According to CNN Money, Amazon founder and CEO Jeff Bezos is officially the richest person of all time. According to documents, his company made more than $5 billion in 2017 and didn't pay a dime of federal income taxes.
This is evident from Amazon's Form 10-K, which is an annual report required by the U.S. Securities and Exchange Commission (SEC), meant to give a summary of a company's fiscal performance
In a blog post published on the Institute on Taxation and Economic Policy's official website, Matthew Gardner, senior fellow at the institute, detailed what he calls Amazon's "decades-long strategy of exploiting state sales tax loopholes." During the previous five years, Gardner asserted, Amazon paid a federal income tax rate of just 11.4 percent. During the same time period, the company reported profits of $8.2 billion.
The Institute on Taxation and Economic Policy (ITEP) is a non-partisan think tank that works on state and federal tax policy issues
Furthermore, according to the same institute, the Trump administration's corporate tax cuts -- although they have taken effect on January 1 -- include a special clause for companies that have managed to postpone past tax liability. The clause, which essentially rewards companies like Amazon for postponing the taxation of their income, is the source of Amazon's $789 million windfall.
In September 2017, Amazon announced that it would be building a second headquarters. As Quartz reported, Amazon initially received 238 bids from cities all over the United States, but narrowed the list down later on. This caused a bidding war, with participating cities competing against each other, offering tax breaks, free land, and various incentive packages. Only a few politicians have spoken up against this, most notably Rohit Ro Khanna, U.S. Democratic representative for California's 17th congressional district, who told The Intercept, "The cities should not compete against each other in a race to the bottom. It's absurd for the taxpayers to offer subsidies to one of the richest companies in the world."
Matthew Gardner is of similar opinion.
"For states contemplating tax incentives for Amazon, the salient question is: what do you give a tax avoider who already has everything?"The Nation's Stacy Mitchell, meanwhile, believes that Amazon does not yet have everything, but it certainly aims to. In her words, "Amazon doesn't just want to dominate the market -- it wants to become the market."

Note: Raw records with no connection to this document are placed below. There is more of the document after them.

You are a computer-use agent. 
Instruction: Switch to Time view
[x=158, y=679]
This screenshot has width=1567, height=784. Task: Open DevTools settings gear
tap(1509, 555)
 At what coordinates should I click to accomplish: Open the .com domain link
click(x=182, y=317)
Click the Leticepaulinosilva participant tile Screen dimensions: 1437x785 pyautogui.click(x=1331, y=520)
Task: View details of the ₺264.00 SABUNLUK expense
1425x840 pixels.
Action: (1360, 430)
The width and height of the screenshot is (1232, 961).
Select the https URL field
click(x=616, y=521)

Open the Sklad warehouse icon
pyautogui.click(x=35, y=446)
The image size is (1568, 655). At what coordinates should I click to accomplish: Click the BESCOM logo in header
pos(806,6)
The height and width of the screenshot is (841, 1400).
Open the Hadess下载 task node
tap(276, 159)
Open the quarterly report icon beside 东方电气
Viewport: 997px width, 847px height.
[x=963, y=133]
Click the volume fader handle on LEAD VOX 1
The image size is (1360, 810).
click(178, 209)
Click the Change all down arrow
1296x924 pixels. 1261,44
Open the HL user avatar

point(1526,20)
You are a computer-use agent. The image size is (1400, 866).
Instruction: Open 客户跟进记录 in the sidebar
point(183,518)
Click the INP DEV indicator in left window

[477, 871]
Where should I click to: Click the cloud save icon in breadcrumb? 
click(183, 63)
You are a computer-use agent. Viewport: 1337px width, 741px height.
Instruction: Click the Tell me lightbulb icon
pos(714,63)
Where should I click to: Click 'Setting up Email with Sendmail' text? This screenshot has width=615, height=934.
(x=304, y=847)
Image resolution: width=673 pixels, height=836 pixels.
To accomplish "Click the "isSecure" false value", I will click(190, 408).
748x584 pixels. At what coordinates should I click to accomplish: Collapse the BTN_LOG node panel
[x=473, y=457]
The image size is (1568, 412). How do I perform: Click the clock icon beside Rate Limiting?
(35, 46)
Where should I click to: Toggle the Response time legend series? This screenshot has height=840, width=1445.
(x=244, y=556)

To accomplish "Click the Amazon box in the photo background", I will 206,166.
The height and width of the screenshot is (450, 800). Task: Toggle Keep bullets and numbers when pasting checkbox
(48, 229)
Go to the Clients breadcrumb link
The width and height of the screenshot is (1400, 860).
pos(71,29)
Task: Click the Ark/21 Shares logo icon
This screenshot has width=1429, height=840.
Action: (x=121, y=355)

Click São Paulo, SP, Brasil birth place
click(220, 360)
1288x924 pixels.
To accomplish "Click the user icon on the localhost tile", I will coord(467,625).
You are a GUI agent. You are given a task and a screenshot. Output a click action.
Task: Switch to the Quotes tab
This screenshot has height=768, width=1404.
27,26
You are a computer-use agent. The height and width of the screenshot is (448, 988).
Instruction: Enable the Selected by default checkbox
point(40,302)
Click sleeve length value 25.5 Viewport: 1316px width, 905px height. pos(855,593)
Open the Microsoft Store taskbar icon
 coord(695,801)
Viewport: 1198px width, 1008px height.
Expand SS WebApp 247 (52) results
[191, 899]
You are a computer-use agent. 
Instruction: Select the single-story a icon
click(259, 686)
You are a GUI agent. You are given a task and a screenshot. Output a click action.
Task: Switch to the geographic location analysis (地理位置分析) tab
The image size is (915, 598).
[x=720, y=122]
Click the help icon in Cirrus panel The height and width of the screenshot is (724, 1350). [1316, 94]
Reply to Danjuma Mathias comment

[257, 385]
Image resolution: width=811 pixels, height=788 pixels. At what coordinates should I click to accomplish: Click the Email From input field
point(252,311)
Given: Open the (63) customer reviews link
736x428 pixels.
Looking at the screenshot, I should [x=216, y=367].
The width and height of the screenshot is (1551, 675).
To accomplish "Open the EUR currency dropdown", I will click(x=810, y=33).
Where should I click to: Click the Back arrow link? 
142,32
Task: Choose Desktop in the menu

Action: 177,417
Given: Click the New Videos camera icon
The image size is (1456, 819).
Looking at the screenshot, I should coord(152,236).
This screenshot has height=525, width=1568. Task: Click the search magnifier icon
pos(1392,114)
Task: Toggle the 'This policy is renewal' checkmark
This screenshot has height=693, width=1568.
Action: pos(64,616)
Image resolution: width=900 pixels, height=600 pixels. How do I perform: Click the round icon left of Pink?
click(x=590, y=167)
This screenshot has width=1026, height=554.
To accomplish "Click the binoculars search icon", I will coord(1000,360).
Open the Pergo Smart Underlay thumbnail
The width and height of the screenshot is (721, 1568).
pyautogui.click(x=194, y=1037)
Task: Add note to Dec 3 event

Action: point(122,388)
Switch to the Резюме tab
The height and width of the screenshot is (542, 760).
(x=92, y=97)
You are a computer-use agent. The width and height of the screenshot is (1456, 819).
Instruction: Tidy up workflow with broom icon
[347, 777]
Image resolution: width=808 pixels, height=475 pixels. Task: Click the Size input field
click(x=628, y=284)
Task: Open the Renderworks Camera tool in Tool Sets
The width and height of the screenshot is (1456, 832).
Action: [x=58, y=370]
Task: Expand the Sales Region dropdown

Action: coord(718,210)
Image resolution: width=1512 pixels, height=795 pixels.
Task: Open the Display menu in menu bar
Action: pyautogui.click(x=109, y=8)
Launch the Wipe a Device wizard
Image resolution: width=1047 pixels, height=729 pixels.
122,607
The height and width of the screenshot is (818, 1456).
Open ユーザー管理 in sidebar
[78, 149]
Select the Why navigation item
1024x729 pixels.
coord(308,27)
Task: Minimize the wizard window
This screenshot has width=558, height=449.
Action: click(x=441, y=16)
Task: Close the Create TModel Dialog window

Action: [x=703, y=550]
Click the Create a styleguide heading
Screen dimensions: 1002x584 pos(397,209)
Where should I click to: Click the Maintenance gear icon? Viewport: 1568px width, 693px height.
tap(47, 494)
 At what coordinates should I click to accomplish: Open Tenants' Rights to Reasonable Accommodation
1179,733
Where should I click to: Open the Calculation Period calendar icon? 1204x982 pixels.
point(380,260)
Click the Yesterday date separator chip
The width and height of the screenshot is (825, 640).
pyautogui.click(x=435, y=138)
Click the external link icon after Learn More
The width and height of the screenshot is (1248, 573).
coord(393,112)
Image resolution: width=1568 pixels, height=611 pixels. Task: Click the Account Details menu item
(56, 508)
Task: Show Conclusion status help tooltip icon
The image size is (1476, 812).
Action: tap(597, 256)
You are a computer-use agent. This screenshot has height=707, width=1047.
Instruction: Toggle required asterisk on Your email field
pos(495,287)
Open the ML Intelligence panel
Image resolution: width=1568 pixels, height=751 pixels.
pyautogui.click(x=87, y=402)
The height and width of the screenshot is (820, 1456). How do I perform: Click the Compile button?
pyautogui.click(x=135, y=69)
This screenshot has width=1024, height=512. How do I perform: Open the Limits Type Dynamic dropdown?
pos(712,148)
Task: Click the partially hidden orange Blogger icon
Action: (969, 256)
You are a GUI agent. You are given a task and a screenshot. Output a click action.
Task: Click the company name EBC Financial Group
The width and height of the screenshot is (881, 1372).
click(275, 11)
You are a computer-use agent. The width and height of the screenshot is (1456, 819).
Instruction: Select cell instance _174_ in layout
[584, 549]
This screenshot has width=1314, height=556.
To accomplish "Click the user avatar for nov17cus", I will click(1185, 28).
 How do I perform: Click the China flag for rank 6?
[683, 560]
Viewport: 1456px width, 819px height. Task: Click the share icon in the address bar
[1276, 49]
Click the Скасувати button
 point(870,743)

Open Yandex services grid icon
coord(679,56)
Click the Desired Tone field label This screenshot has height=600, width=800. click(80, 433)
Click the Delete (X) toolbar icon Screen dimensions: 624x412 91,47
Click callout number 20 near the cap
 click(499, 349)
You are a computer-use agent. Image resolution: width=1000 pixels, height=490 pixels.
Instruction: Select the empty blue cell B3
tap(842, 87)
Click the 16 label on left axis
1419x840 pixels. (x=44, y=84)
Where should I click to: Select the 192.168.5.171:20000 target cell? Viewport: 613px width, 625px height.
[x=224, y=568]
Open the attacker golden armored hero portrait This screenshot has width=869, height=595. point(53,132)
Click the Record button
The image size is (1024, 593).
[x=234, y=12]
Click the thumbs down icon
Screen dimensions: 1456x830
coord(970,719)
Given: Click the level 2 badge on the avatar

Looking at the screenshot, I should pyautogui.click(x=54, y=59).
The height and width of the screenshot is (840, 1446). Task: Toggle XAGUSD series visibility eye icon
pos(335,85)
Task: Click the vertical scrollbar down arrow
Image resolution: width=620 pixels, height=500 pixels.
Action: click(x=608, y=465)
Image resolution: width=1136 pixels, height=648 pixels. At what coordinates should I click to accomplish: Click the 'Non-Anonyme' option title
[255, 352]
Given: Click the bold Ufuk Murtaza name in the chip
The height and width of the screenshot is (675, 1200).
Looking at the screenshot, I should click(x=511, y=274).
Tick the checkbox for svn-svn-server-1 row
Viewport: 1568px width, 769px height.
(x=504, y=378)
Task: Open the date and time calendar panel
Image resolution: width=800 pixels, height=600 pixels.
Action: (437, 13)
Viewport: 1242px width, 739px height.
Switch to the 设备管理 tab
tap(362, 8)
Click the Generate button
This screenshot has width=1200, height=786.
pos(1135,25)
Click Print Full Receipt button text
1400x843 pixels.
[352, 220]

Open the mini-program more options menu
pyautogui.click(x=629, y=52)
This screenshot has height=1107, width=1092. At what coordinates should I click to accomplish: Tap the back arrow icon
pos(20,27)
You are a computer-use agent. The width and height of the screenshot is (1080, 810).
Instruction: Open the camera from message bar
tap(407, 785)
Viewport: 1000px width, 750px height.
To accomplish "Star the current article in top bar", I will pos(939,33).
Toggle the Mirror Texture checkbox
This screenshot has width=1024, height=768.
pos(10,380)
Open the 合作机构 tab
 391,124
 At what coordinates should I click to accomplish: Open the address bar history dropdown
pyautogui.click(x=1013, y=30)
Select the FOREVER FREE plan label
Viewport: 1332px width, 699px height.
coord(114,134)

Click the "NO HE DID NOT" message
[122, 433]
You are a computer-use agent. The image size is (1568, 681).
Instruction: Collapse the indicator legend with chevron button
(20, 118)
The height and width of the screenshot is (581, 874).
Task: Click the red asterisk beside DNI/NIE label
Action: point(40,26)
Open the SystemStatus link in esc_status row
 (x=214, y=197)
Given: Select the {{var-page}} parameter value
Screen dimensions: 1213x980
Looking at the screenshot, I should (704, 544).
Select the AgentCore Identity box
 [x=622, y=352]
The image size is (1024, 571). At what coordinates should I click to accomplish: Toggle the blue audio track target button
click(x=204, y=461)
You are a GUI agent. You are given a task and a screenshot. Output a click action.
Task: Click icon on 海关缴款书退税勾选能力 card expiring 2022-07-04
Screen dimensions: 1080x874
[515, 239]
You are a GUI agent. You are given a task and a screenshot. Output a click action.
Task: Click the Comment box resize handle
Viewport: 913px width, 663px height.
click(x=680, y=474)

In an extensive report, Mitchell criticized the tech giant's monopolistic tendencies, as well as the lack of government intervention, quoting Chamath Palihapitiya, a venture capitalist and owner of the Golden State Warriors, who said that Amazon is a "multitrillion-dollar monopoly hiding in plain sight."
According to Statista, Amazon's market value is in the neighborhood of $427 billion, which makes it the fourth most valuable company in the United States, after Apple, Alphabet, and Microsoft.